The freedom to be different – Jura, Switzerland’s youngest canton
PERNETTE ZUMTHOR, ARLES, FRANCE
Thank you for this detailed and very well-researched article. I also enjoyed reading it because it has given me a few great ideas for cycling around Jura myself.
MARKUS LÜTTIN, SPAIN
I used to live in Jura during those pre-referendum years covered in your article. Aged 12, I remember helping out at a family farm near Delémont. The adults at the dinner table would often talk about the pros and cons of establishing the canton of Jura. The grievances were certainly real, because Berne’s cantonal government made life more difficult for many people in Jura. This sowed the seed of political self-determination – a goal that became more and more imperative. And in hindsight we can say that establishing the new canton was evidently the right decision. Otherwise, Moutier would not have voted to join Jura too. Things have indeed calmed down since then, so the solution to the Jura puzzle could not have been more Swiss.
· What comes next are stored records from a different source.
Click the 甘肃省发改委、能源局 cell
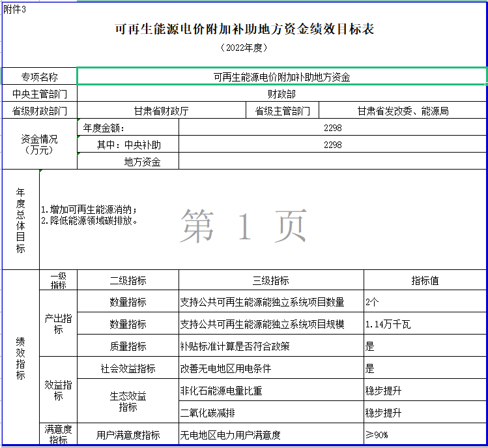The height and width of the screenshot is (448, 488). [x=403, y=111]
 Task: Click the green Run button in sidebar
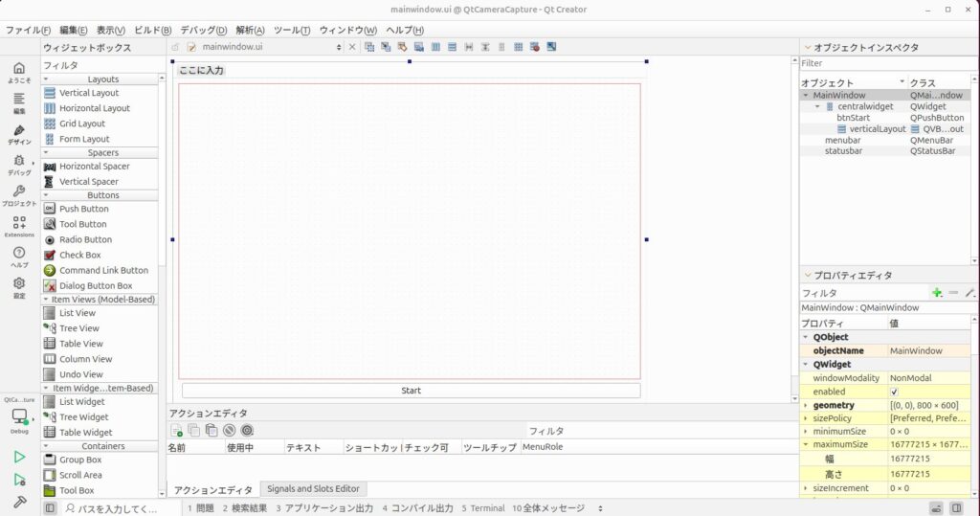pyautogui.click(x=19, y=458)
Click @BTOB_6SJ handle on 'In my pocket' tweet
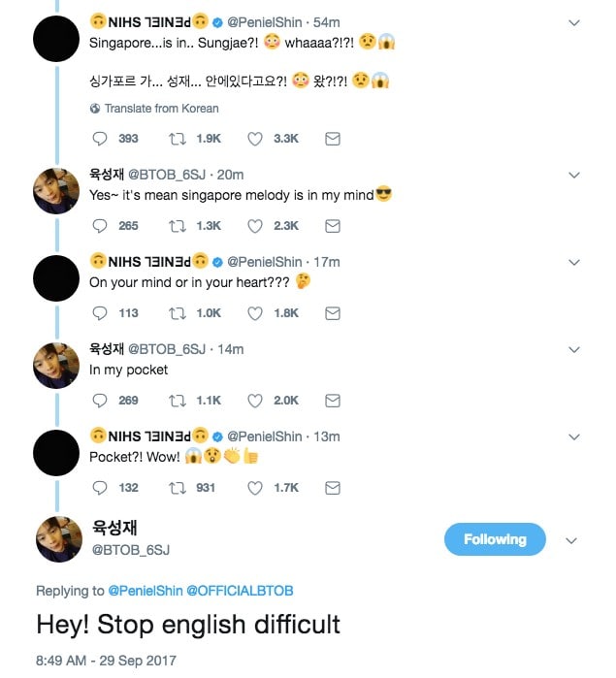This screenshot has height=678, width=616. [x=167, y=349]
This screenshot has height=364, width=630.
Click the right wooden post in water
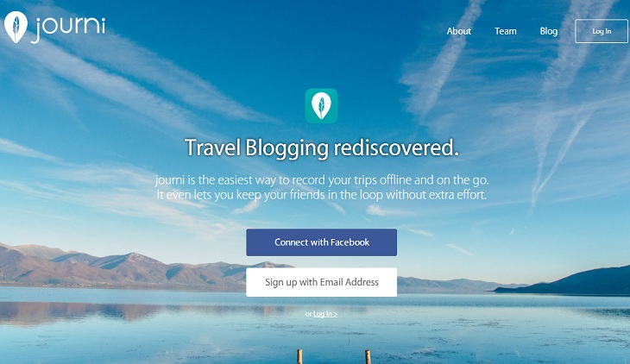pyautogui.click(x=368, y=357)
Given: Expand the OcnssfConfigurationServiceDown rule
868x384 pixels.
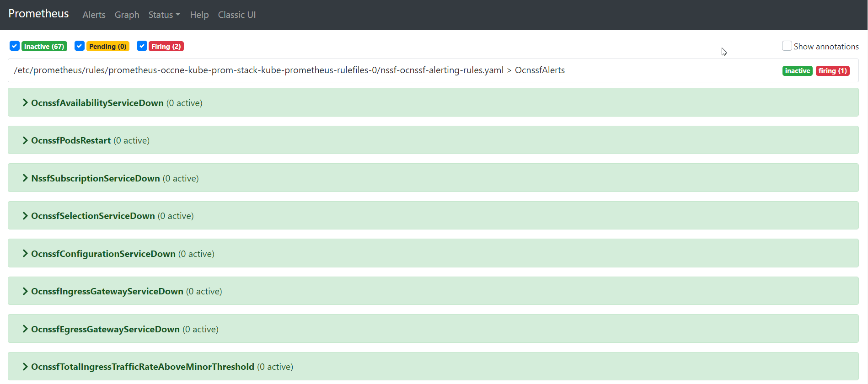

BARBARA SURBER, LIMA, PERU
Many thanks for keeping people like me up to speed with events in Switzerland – and for covering themes like the one dealt with in this article.
CORRECTION
We like to be accurate, which is why we need to correct the date of the all-important 1974 popular vote that we gave in our article about the canton of Jura in “Swiss Review” 5/2024. The plebiscite in Berne-administered Jura, which led to the eventual creation of the new canton, did in fact take place on 23 June 1974, and not on 23 March 1974.
The “Swiss Review” editorial team
Switzerland’s contentious motorway expansion plan
WILL MOWAT, UK
I invite everyone to look up the terms “induced demand” and “generated demand” in connection with transport planning. One soon sees that providing ever more traffic capacity is completely unsustainable. Act in haste, repent at leisure.